Le jour ayant été d'une humeur excessive,
Un enfant savamment ne cessait d'asperger
Les dalles du devant. Dérisoire tentative
De rendre supportables les chaleurs exhalées.
Je m'y étais rendu pour la saveur gourmande
D'un thé servi brûlant, accompagné d'amandes
Ou d'un verre de legmî, ou d'un doigt de boukha
A déguster sans hâte, en goûtant la khemia
Les olives brisées, les pois-chiches, les supions
Ou les beignets de fleurs relevés d'harissa
Que l'on doit savourer lentement, pas à pas.
Le temps, en ce domaine, est une obligation....
Je trouvais bien étrange qu'en ce lieu de passage
Les gens parlaient tout bas, ou bien ne parlaient pas.
Et m'imposant, dès lors, de respecter l'usage
J'attendis un serveur. Le serveur ne vint pas!
Je me fis indulgent, réprimant mon attente!
La vie voguait là-bas sur des lois nonchalantes....

Je me souviens bien mal de ce que je vécus,
Et ce que fut mon temps dans ce café perdu.

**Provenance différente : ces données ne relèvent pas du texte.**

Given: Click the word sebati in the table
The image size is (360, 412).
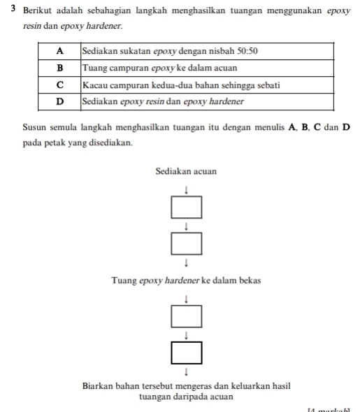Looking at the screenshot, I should (266, 84).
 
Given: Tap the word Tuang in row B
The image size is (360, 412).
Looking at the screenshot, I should (94, 68).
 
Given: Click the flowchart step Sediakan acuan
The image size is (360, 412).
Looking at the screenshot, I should (187, 171).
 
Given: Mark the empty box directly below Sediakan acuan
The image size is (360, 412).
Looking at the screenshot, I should (187, 207).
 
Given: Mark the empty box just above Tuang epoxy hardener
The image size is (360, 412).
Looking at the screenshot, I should (187, 244).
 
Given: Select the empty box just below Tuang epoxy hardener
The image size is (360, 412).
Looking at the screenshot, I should (187, 316).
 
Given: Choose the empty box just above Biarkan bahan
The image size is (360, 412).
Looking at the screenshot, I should (187, 352).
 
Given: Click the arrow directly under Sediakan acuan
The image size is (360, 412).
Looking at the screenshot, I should (187, 189).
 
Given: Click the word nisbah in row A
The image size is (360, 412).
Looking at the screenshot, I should (214, 51).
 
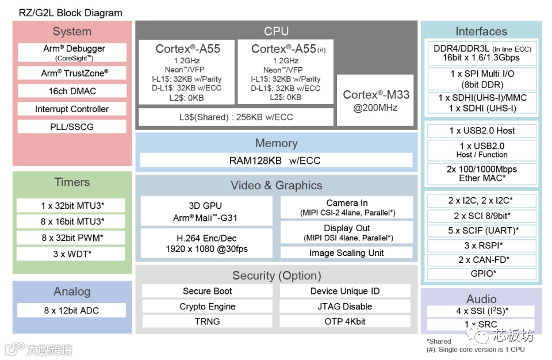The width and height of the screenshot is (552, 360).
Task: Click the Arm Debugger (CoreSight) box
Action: point(72,52)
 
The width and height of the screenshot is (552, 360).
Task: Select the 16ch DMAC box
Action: point(72,91)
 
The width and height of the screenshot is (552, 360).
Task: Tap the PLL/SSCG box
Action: point(72,127)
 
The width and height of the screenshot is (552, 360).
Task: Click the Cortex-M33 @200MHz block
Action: point(376,101)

Je me rappelle pourtant les longues aspirations
Que les hommes attablés tiraient d'un narguilé
Qui teinte le tabac d'une odeur parfumée
Et double le plaisir, d'étranges sensations...
Et puis je me souviens comme d'un chant rythmé,
Poignante mélopée parvenant du néant,
Ayant la force de vagues venues de l'océan
Que l'on voit se défaire et revivre à jamais.
Un chant fait de complaintes, comme un long cri de femme,
Un chant immatériel, qui fait tanguer les âmes
Un cri inachevé, un cri sauvage et tendre
Qui s'adresse à chacun, fils d'Allah ou roumi,
Un cri que tout un peuple répète à l'infini
Et qu'on ne perçoit plus à force de l'entendre.
Il y a dans ce chant la force d'un message
Qui éveille l'ardeur et incite au combat.
Mais il y a aussi, le merveilleux trépas
De l'extase assouvie qui s'empare des sages
Empruntant la pensée pour goûter au plaisir
Que leurs sens fatigués ne peuvent plus servir.
Discret, je m'inquiétai auprès d'un vieil arabe.
Des raisons qui faisaient ce moment irréel.
Il portait du jasmin sur le bord de l'oreille
Et, sans me regarder, murmura : " Et tarab ".